== Problem description ==
The line with "Where should I" marks where to begin; print it and all lines after it in the material below exactly, skipping pictures.

== Given entries ==
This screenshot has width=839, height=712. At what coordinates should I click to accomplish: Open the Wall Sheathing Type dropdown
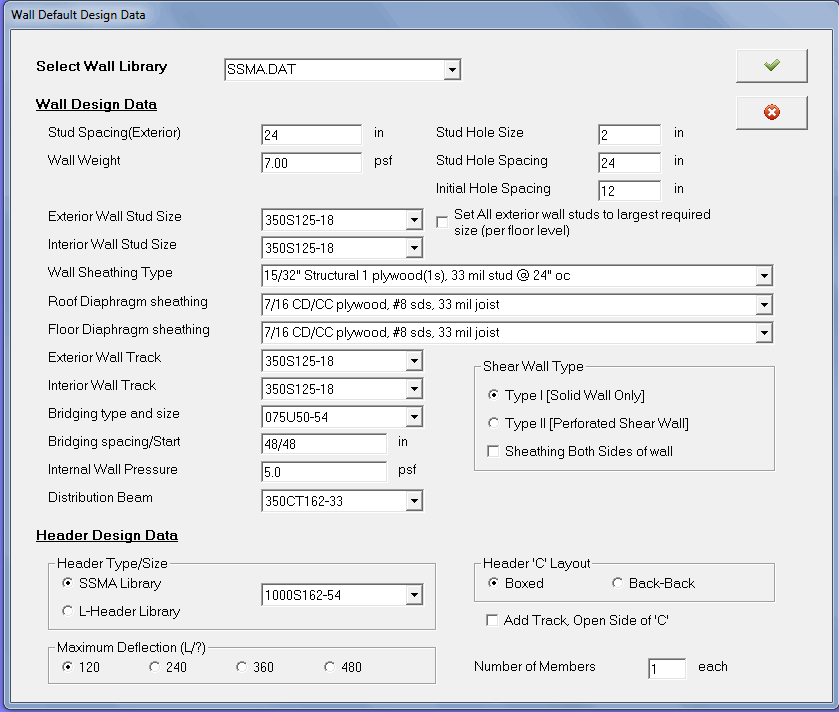764,276
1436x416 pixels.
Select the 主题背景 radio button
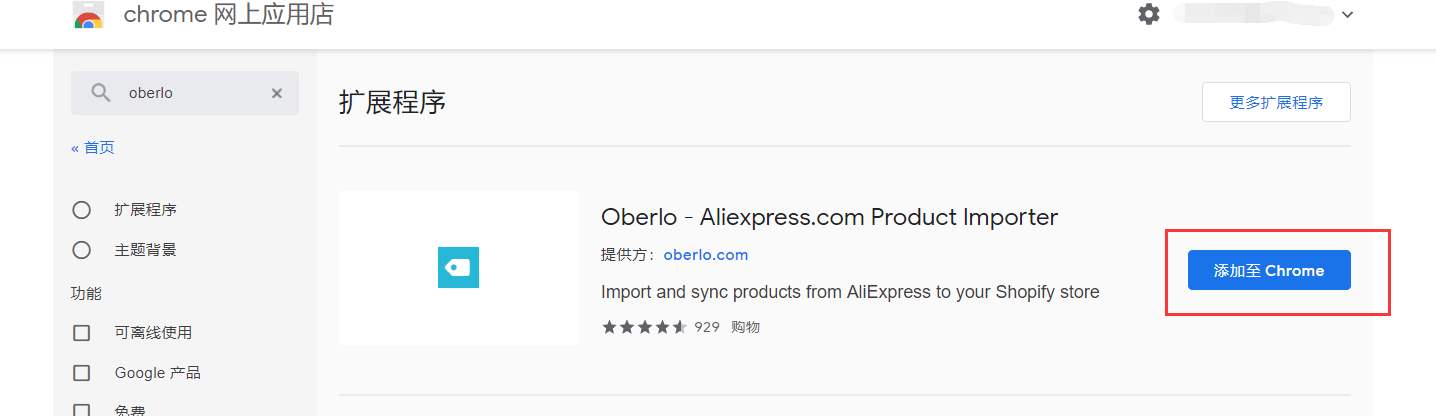82,250
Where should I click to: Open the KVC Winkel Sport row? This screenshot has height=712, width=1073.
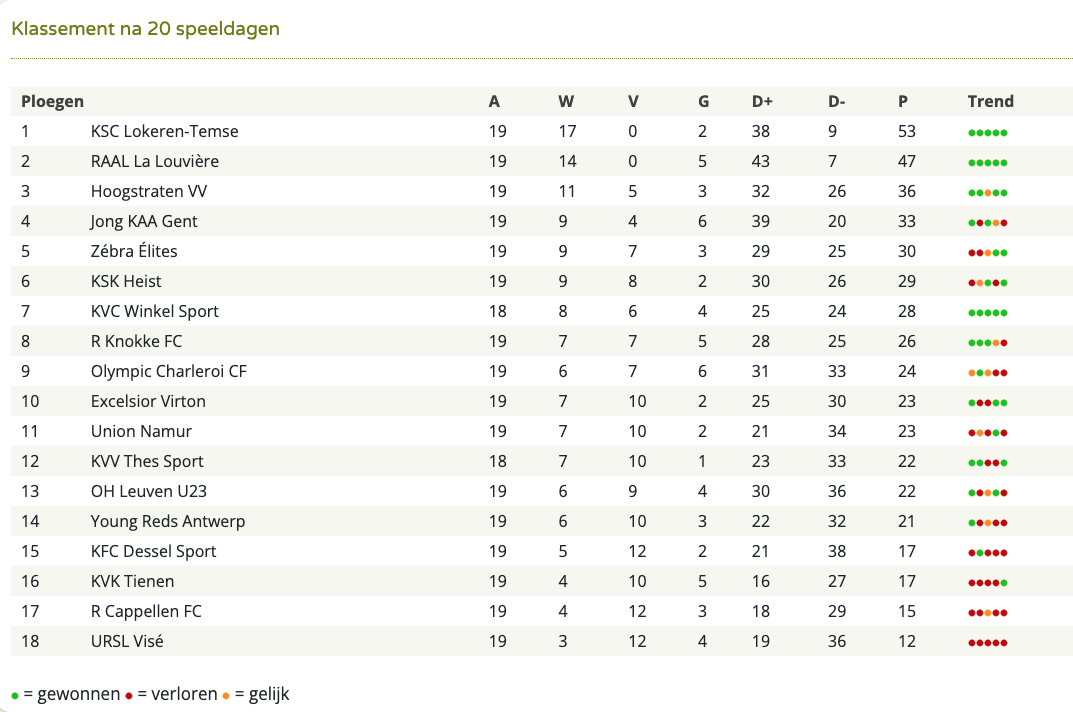tap(541, 311)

== Response to the task ==
Where should I click to: Open the KVC Winkel Sport row? This screenshot has height=712, width=1073.
tap(541, 311)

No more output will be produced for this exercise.